SPOX: Besteht eine Restchance, dass Haye vielleicht im Sommer oder im Herbst gegen einen der Klitschkos antritt?
Sauerland: Nach jetzigem Stand ist nichts mehr möglich, aber im Boxen kann ja bekanntermaßen alles passieren.
SPOX: Bis vor zwei Jahren galt Ihr Schützling Alexander Povetkin als möglicher Klitschko-Herausforderer, bevor er trotz guter Weltranglisten-Positionen in der Versenkung verschwunden ist. Zuletzt bestritt er innerhalb von zwei Monaten zwei Aufbaukämpfe gegen unbekannte Boxer. Wäre er 2011 ein möglicher Klitschko-Gegner?

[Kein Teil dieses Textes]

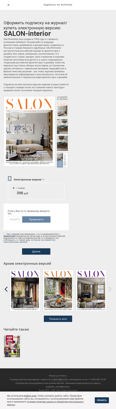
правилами (10, 236)
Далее (36, 251)
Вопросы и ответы (57, 376)
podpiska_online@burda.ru (58, 387)
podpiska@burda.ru (60, 379)
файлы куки (30, 396)
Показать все (58, 318)
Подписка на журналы (58, 5)
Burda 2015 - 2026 (47, 390)
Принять (102, 400)
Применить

Sauerland: Es wird ein sehr interessantes Jahr für Alexander. Er ist die Nummer zwei der WBA und die Nummer drei bei der WBO. Er hat in der Vergangenheit mit seinen Siegen gegen Eddie Chambers, Chris Byrd oder Larry Donald bewiesen, dass er zur absoluten Weltspitze gehört. Jetzt ist er bereit, voll anzugreifen.

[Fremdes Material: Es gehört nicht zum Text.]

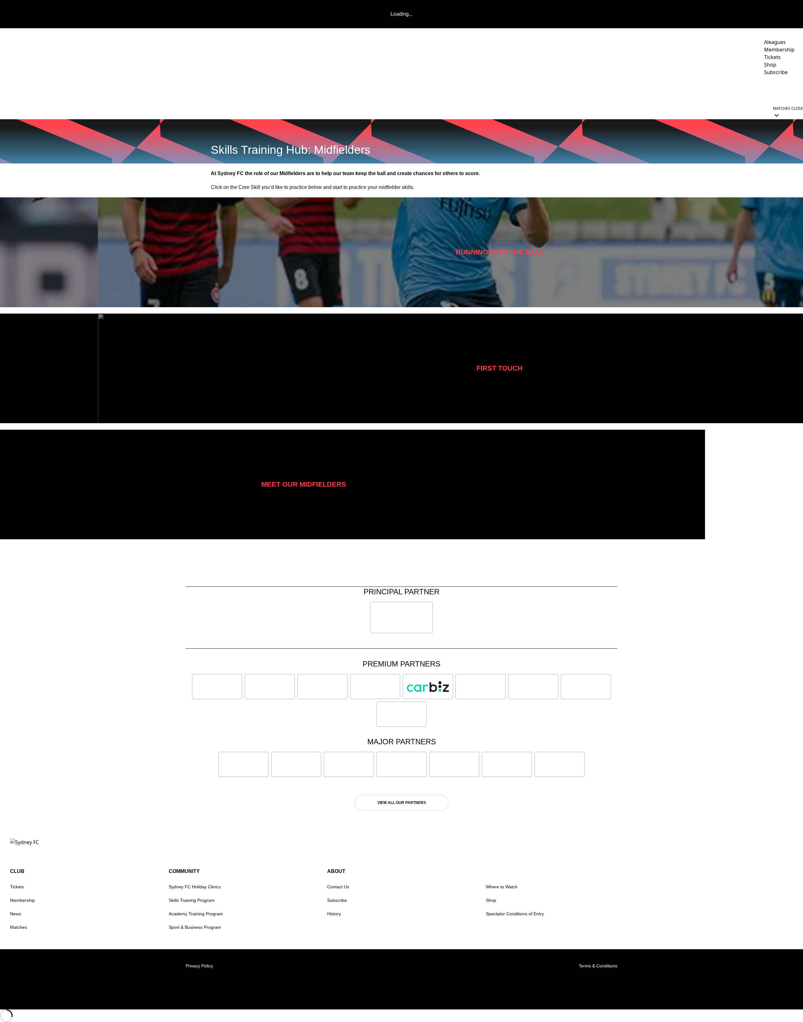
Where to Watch (502, 886)
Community (696, 89)
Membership (22, 900)
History (334, 913)
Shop (491, 900)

SPOX: Warum war er nicht letztes oder vorletztes Jahr schon bereit?
Sauerland: Es ist bekannt, dass ich nicht glücklich damit bin, dass Alexander seinen alten Trainer ausgewechselt hat und zu Teddy Atlas gegangen ist, doch das ist seine Entscheidung. Außerdem war Alexander im letzten Jahr nach dem Tod seines Vaters eine sehr lange Zeit mental nicht gut drauf. Für ihn kam es einem Weltuntergang gleich. Aber jetzt ist wieder alles gut und Alexander ist bereit, die ganz Großen herauszufordern.